On Saturday Rachelle and I took a friend of ours to the Ontario Science Center to see the exhibit Body Worlds. This show, entitled The Story of the Heart, featured the preserved bodies and body parts of deceased people that had been prepared using a technique called plastination.

I have to admit, I went there with a kind of ghoulish intent. I was interested in seeing how the presence of dead people would make me feel, thinking that the exhibit might be some combination of art installation and haunted house. But the show was taking place at the child-friendly Science Center and it was stubbornly educational rather than artistic.

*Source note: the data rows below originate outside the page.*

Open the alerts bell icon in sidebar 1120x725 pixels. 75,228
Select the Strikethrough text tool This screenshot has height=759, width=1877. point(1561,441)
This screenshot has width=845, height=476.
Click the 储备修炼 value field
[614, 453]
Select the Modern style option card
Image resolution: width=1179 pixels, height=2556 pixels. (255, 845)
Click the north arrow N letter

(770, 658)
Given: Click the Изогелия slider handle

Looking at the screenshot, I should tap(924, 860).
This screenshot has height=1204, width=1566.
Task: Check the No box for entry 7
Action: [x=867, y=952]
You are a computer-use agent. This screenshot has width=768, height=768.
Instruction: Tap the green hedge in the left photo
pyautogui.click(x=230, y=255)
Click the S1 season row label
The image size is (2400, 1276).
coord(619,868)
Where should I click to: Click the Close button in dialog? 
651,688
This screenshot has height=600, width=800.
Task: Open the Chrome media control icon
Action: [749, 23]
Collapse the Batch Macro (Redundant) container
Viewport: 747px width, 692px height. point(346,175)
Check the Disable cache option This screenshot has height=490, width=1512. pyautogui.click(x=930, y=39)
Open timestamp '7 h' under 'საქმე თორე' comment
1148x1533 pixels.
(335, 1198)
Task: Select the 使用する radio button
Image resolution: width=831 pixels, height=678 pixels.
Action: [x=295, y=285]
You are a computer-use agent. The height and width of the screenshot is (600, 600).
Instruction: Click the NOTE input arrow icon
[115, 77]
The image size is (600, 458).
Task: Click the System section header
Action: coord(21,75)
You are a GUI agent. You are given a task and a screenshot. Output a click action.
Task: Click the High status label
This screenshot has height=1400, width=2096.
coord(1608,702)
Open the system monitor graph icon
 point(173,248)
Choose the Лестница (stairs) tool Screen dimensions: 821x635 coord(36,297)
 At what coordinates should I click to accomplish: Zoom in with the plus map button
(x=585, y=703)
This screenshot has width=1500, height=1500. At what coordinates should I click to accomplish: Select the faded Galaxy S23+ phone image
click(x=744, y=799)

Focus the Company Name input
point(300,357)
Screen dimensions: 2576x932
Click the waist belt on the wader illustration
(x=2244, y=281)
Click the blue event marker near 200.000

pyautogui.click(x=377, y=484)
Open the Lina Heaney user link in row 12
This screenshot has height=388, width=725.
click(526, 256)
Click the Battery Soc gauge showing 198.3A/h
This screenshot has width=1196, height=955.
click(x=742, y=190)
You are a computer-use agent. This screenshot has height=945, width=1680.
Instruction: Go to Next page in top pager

I had been expecting an uncomfortably intimate experience, but the bodies on display seemed unreal and remote to me. Skinless and struck in a series of Olympic poses, they had been denuded of any personality. In death, they had been reduced to anatomical studies, and the personal details I had hoped for, which would make me feel truly connected to them, were absent.

All the same, the show did reveal just how much the same, we, as human beings, are. We all have the same engine, yet in spite of this, somehow, each one of us remains so very different.

In the close and crowded museum space, a 12 year-old girl and her younger brother were looking at a collection of animal hearts. “ If your brain were on this table,” she began, “it would be the size of a nut.”

An Asian man wore a massive Fisherman’s sweater tucked primly into his corduroy pants. Suddenly, as if the idea had just occurred to him, he would swiftly bend to look at the items on display. With his hands on his hips, he had the appearance of a man doing calisthenics.

A mother and her adult daughter toured through the exhibit. Both blonde and dressed in black, they carried themselves in exactly the same manner. With their arms crossed over their chests, they would look at the items on display with unimpressed, slightly sour expressions. But freed of her mother’s company and put in the proximity of a young man she thought was cute, the daughter became animated and chatty, suddenly enlivened by the exhibit around her.

Mostly though, the children present were young.

A mother of an 8 year-old boy was encouraging her child in his curiosity. She spoke slowly and patiently to him, employing a certain tone to her voice that was clearly reserved for him alone. It was pride, I think, and listening to her, it became obvious that she was throwing her voice just a little more than she really needed to.